### TASK PROMPT
Instruction for the entries that follow: retype exactly the lines from the line with "Task: Click the Jan2010 x-axis label" to the line with "Given: Select the request ID 149862", both included, and omit all others.

(Collected data)
————————

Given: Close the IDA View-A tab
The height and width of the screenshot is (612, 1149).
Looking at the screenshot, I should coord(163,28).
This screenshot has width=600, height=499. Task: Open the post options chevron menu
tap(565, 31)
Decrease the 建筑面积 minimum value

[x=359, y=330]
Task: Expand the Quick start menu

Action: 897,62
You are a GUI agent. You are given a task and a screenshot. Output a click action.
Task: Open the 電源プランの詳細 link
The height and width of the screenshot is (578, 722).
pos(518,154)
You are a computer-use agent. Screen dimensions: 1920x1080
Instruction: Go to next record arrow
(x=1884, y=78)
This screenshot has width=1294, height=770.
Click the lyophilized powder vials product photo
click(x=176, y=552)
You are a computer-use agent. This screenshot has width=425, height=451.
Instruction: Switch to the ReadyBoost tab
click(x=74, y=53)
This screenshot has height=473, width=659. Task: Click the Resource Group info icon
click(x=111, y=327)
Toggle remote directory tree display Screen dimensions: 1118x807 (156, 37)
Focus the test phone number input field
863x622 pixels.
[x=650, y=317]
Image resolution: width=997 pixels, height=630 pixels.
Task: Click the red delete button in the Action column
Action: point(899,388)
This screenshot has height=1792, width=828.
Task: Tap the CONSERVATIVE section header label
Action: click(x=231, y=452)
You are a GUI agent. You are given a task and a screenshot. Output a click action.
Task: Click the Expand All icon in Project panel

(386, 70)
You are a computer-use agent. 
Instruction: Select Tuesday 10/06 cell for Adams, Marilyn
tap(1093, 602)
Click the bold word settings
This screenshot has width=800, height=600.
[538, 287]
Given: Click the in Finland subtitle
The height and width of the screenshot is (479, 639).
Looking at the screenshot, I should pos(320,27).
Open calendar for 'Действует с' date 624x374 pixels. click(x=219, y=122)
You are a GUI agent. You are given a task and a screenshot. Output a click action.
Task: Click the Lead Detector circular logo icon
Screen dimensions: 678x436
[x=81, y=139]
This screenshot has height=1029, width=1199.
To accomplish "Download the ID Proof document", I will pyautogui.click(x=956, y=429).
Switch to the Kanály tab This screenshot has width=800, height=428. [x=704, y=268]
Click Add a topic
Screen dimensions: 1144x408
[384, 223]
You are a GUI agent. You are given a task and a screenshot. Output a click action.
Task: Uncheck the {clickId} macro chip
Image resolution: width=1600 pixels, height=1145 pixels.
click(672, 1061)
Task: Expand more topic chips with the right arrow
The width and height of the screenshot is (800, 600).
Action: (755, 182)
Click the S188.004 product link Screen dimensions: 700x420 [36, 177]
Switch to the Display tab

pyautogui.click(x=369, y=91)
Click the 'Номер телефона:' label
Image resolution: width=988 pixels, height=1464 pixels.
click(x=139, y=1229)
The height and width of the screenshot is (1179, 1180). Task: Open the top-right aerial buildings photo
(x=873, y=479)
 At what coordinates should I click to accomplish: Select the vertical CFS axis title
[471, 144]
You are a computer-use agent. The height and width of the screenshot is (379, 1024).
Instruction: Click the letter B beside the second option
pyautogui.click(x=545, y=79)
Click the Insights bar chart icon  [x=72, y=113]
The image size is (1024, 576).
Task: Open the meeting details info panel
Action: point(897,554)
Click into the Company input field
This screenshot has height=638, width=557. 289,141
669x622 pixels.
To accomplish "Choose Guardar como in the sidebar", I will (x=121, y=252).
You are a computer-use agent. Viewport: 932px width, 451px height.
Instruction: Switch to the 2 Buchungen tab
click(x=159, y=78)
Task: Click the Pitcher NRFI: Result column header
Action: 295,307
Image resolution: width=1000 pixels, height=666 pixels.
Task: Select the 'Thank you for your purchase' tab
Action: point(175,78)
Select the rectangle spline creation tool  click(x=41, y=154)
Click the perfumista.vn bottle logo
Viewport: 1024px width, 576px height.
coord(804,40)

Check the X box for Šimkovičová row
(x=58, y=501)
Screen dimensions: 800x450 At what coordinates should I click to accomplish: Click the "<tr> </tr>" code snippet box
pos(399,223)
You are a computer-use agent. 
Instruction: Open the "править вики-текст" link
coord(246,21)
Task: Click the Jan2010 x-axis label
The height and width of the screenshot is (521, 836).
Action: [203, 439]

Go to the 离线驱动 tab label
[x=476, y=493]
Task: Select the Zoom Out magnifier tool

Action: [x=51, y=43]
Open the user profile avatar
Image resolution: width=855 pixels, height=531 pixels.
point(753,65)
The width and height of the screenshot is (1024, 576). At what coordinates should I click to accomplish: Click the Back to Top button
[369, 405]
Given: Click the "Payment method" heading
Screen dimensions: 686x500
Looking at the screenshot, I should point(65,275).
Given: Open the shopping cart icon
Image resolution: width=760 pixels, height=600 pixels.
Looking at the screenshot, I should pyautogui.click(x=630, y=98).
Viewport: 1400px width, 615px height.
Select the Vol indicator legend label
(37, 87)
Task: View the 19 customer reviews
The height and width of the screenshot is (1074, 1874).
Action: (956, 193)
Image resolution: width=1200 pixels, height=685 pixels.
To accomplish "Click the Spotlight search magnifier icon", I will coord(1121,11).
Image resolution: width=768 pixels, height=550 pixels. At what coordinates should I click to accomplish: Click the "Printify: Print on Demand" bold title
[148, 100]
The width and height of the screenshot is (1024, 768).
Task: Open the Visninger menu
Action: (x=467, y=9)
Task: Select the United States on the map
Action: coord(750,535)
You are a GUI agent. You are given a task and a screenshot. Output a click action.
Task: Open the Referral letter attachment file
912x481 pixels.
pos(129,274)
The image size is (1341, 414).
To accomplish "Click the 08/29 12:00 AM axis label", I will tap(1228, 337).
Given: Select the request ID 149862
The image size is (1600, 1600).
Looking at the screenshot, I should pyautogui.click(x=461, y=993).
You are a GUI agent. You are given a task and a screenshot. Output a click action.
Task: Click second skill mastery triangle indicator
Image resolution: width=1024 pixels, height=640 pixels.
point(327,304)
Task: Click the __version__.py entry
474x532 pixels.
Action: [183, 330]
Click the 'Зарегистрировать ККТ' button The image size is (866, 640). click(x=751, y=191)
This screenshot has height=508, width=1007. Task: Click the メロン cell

————————

### YOUR SOLUTION
Task: Click the Jan2010 x-axis label
The height and width of the screenshot is (521, 836).
Action: [203, 439]

Go to the 离线驱动 tab label
[x=476, y=493]
Task: Select the Zoom Out magnifier tool

Action: [x=51, y=43]
Open the user profile avatar
Image resolution: width=855 pixels, height=531 pixels.
point(753,65)
The width and height of the screenshot is (1024, 576). At what coordinates should I click to accomplish: Click the Back to Top button
[369, 405]
Given: Click the "Payment method" heading
Screen dimensions: 686x500
Looking at the screenshot, I should point(65,275).
Given: Open the shopping cart icon
Image resolution: width=760 pixels, height=600 pixels.
Looking at the screenshot, I should pyautogui.click(x=630, y=98).
Viewport: 1400px width, 615px height.
Select the Vol indicator legend label
(37, 87)
Task: View the 19 customer reviews
The height and width of the screenshot is (1074, 1874).
Action: (956, 193)
Image resolution: width=1200 pixels, height=685 pixels.
To accomplish "Click the Spotlight search magnifier icon", I will coord(1121,11).
Image resolution: width=768 pixels, height=550 pixels. At what coordinates should I click to accomplish: Click the "Printify: Print on Demand" bold title
[148, 100]
The width and height of the screenshot is (1024, 768).
Task: Open the Visninger menu
Action: (x=467, y=9)
Task: Select the United States on the map
Action: coord(750,535)
You are a GUI agent. You are given a task and a screenshot. Output a click action.
Task: Open the Referral letter attachment file
912x481 pixels.
pos(129,274)
The image size is (1341, 414).
To accomplish "Click the 08/29 12:00 AM axis label", I will tap(1228, 337).
Given: Select the request ID 149862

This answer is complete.